Top in the UK was Elmbridge in Surrey (which includes ‘stockbroker belt’ Esher and Weybridge) where 95% of people were in good health, life expectancy is 81.4 years, 75% were employed, earning £1,018 per week. Of the top 30 locations named by HBOS, only three were outside southern England—and none north of the Midlands.
I have no wish to be jingoistic about this, but such rankings imply something basically wrong with HBOS’s concept of ‘quality of life’ and how to measure it. Certainly those parameters cited deserve consideration but other key ones were ignored. And, if Surrey’s such a gem, why do so many of its residents—with plenty of options—choose to move here?
South-East England is a gridlocked nightmare. Despite over £1trillion in motorways and an intact rail network unblighted by Beeching, average commute distances and journey times remain uniformly onerous—by car or train.
Scotland’s worst bottlenecks (M8/Harthill: 56,400 vehicles per day or A720/Dreghorn 81,200 vpd) are dwarfed by the legendary M25. It easily tops the UK ‘linear car park’ league at 210,000 vpd, while the M3 ranks sixth at 130,500. Elmbridge’s pricey properties fills the angle between these two. In fact, SouthEast England boasts all 25 of the UK’s most congested roads. SouthWest trains (serving both Esher and Weybridge stations almost an hour out of Waterloo) has the worst punctuality record of all UK train operating companies over the last decade.
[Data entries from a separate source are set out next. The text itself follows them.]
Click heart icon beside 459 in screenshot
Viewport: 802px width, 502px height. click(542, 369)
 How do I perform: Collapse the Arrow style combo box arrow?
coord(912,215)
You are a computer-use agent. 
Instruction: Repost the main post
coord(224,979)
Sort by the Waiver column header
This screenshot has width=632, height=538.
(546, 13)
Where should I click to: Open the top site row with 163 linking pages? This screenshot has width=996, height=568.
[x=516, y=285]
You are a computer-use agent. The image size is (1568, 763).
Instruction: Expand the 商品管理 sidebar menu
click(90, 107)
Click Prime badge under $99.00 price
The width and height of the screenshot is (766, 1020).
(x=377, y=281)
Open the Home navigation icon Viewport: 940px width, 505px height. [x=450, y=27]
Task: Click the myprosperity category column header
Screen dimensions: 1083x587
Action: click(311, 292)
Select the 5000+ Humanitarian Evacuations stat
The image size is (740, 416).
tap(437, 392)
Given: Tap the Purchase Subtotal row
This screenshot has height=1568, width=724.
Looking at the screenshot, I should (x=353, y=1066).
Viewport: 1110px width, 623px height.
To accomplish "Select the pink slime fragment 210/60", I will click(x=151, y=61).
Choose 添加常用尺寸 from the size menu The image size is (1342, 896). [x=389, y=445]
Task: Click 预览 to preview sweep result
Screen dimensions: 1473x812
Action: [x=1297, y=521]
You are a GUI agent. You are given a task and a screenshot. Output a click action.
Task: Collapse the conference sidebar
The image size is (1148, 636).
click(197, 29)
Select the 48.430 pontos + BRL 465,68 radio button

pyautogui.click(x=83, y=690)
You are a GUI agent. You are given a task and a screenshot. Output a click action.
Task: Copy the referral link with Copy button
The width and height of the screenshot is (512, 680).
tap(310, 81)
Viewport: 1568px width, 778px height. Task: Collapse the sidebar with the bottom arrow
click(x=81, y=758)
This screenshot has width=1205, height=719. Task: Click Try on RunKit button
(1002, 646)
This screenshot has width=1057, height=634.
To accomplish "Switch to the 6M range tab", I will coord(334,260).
How can quality of life—let alone carbon neutrality, and thereby sustainability—be viable in so congested an environment? If HBOS considered—as many do—that easy access to culture and recreation is also important, then East Lothian journey times of minutes to theatre or concert, stadium or golf course, beach or moor, might put even our Scottish competitors’ gas at the peep. I will write to congratulate Aberdeenshire. But I will also suggest to Mr Patel that HBOS downplay the material to include more sustainable and low-stress elements in future rankings.